Air quality in the traditionally smog-prone region of Beijing, Tianjin and Hebei has improved markedly in recent years as a result of a “war on pollution” since 2014, which involved closing and relocating industrial plants as well as raising emission standards.
NJRC said the recent spike had been driven by an increase in industrial activity, with steel and cement plants operating at higher levels, and diesel truck traffic also rising.

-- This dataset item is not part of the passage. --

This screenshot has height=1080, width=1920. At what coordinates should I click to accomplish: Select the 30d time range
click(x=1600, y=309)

It expected the smog to persist until March 10.
China has been trying to re-energise its economy since lifting strict Covid-19 curbs at the end of last year, raising fears that pollution could be allowed to rise.
An orange alert means the three-day average air quality index (AQI) has risen above 200, classified as “heavy pollution”, and normally triggers industrial closures or output cuts under Chinese regulations.
Though Beijing, where parliament is holding its annual meeting, has not issued an alert, its AQI hit 230 on Sunday night and climbed above 200 again on Monday.
Tangshan said on Saturday that it was beginning a ‘Level 2’ emergency response, the second time in a fortnight that it has implemented such measures.
During the first period, several steel mills were due to reduce their sintering by between 30% and 50% to meet the government requirements, consultancy Mysteel said in a report.